Poverty persistence of (West) German
                        private households over time

Key findings

Pros

Repeated observations of the same individuals over time show processes of change.

With panel data, the processes of maturation (aging) can be differentiated from generational differences.

Sample selectivity and biases due to omitted variables can be controlled with panel data.

The temporal order of effect and cause is known when using panel data.

Cons

Observing individuals over time is challenging and the number of individuals lost in following panel waves (“panel attrition”) may be substantial.

It is difficult to capture natural changes of the population and processes of migration in survey design.

Repeated measurements may elicit stereotypical and streamlined answers; measurement instruments may vary over time, compromising comparability.

Panel studies are costly as they involve long-term investments in terms of financial and human resources.

Author's main message

Collecting panel data requires a considerable amount of financial and human resources, and provides a serious challenge to survey researchers to keep the data representative and comparable over time. Nevertheless, panel data present an invaluable tool to counter numerous types of biases that can be inherent to conclusions from other data structures. Moreover, with panel data the temporal order of possible causes of a given effect is known through repeated measurements at the individual level, which means that causal conclusions and policy recommendations have a much sounder grounding.

Motivation

Panel studies are a particular type of research method that analyze information collected on individuals and households (and increasingly on firms, countries, or other entities) repeatedly over time. The data can be drawn from surveys, official statistics, or other sources (e.g. process-produced data). The use of panel data was first introduced by F. Lazarsfeld in the 1940s in an analysis of public opinion, using market research gathered over time [2], [3]. The Erie County Study, which was the first classical panel study, analyzed voting behavior during the 1940 presidential campaign and was carried out by the Bureau of Applied Social Research at Columbia University in the US [4].

Panel studies are now widely used in research across the social and life sciences [5]. Notable US examples are the American National Longitudinal Surveys of Labor Market Experience (NLS) and the University of Michigan’s Panel Study of Income Dynamics (PSID). Both were initiated during the 1960s and have since become the prototype examples for household panel data collection. Other notable household panel studies from Europe include the German Socio-Economic Panel Study (GSOEP), the British Household Panel Survey (BHPS, which has since become the UK Household Longitudinal Study, or Understanding Society), and the Swiss Household Panel (SHP).

+-------+

Request: Write out the part of the passage on panel data starting with "Key findings" and going on through "from generational differences.".

Given material:
+-------+

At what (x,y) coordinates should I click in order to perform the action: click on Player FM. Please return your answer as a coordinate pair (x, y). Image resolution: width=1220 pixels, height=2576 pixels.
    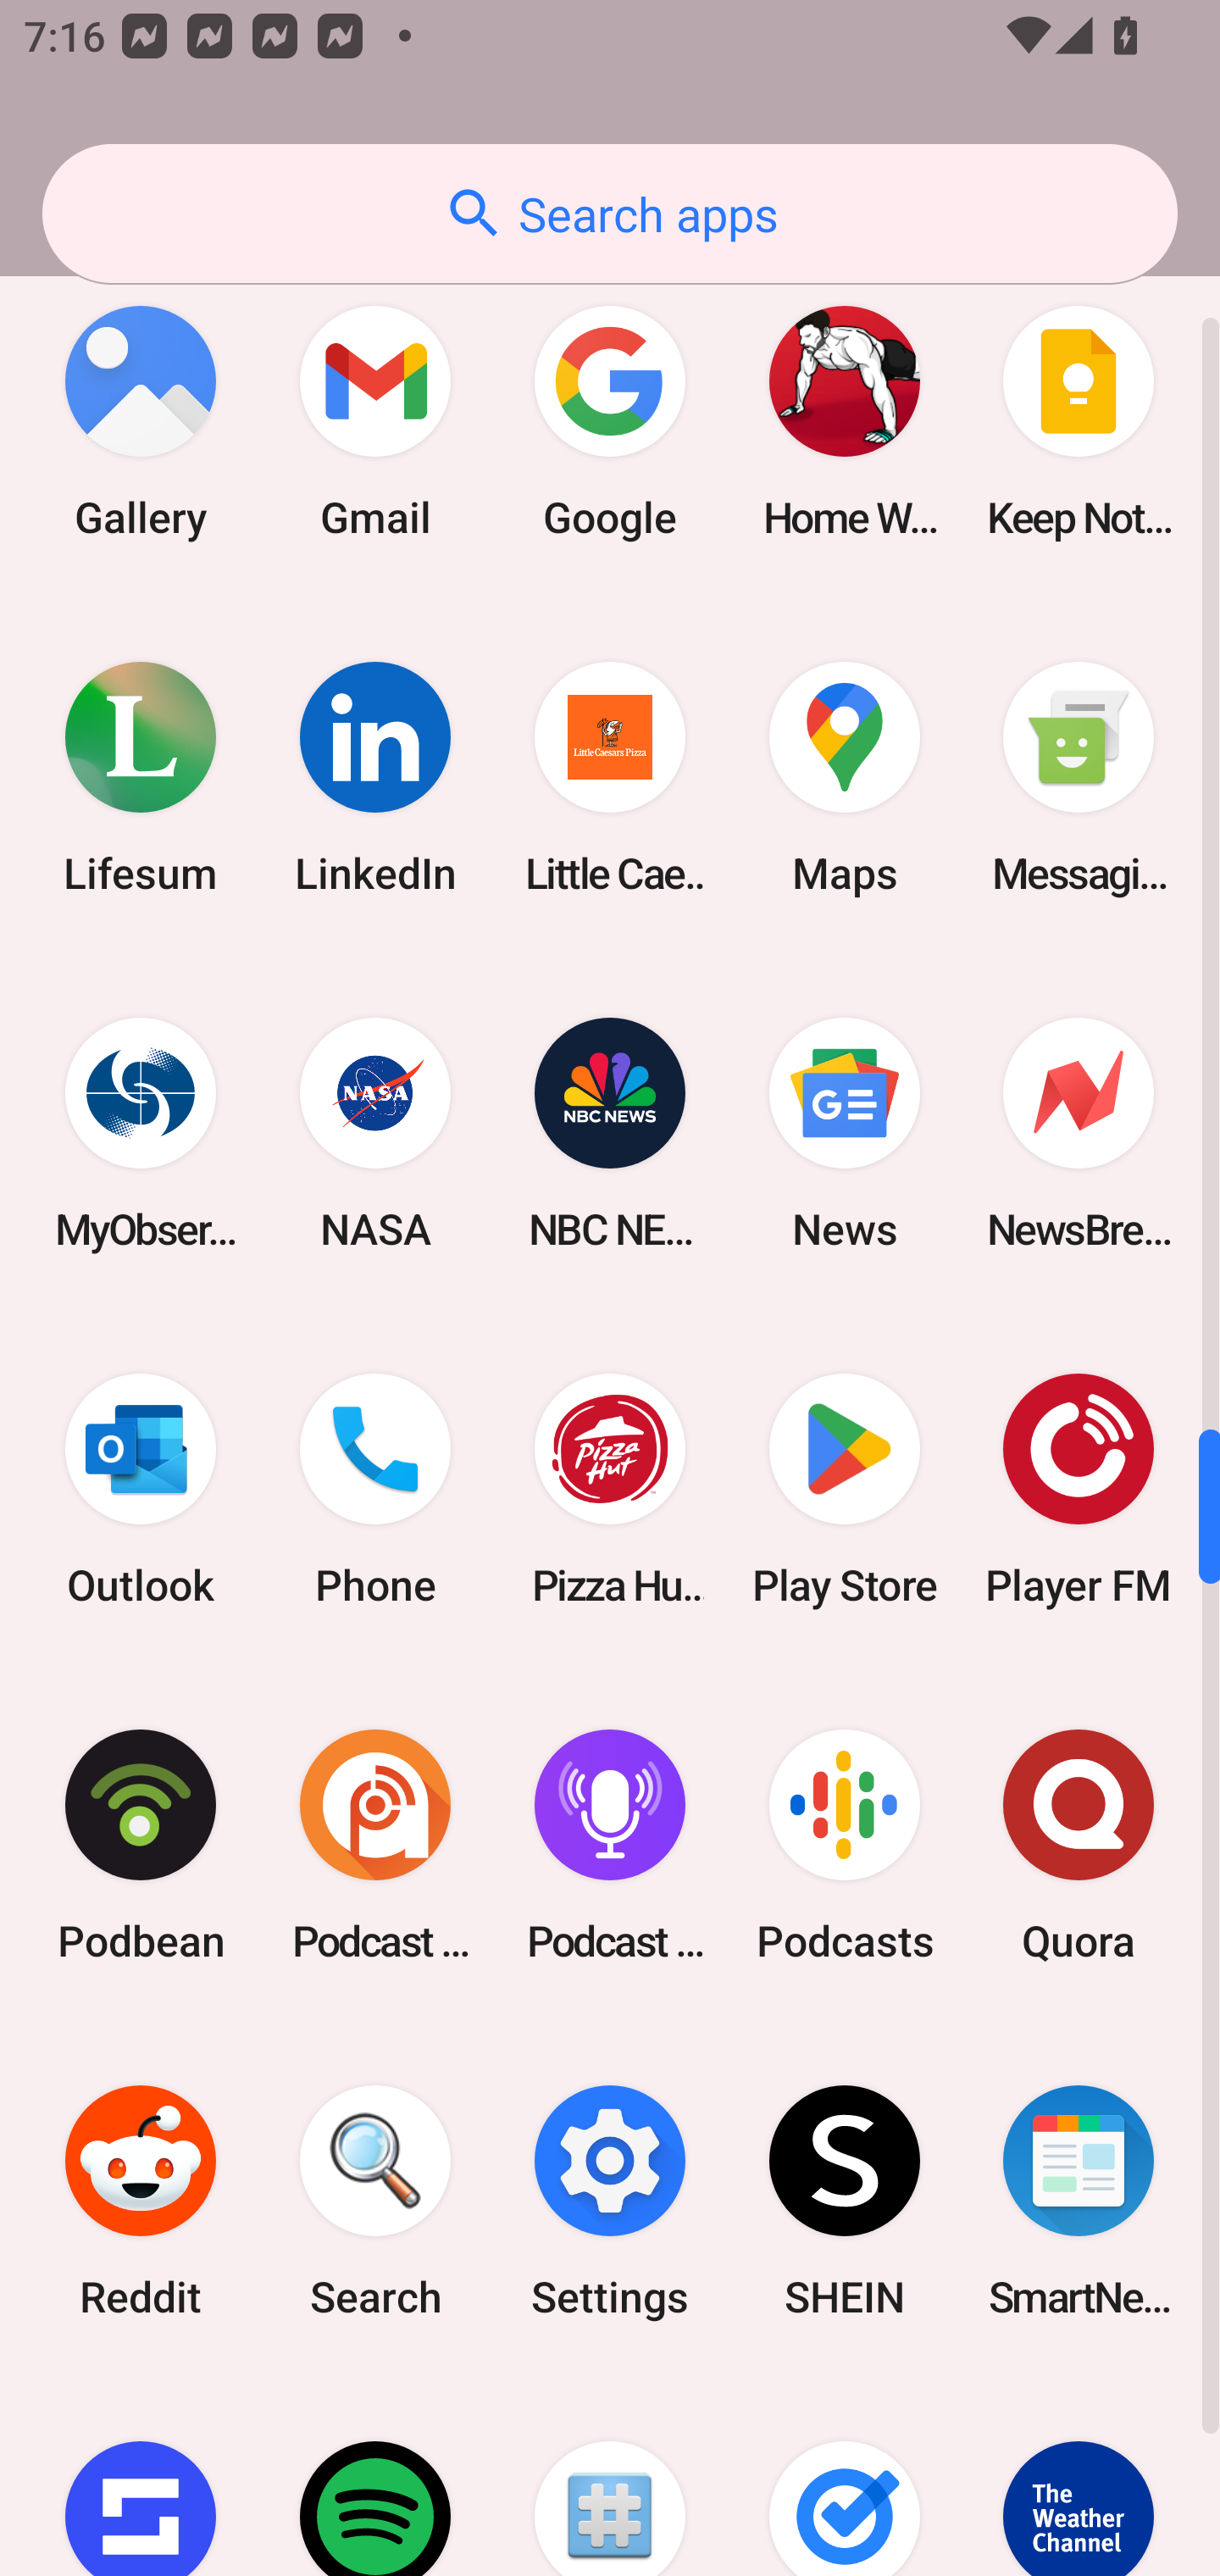
    Looking at the image, I should click on (1079, 1488).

+-------+

Answer to this task:
Key findings

Pros

Repeated observations of the same individuals over time show processes of change.

With panel data, the processes of maturation (aging) can be differentiated from generational differences.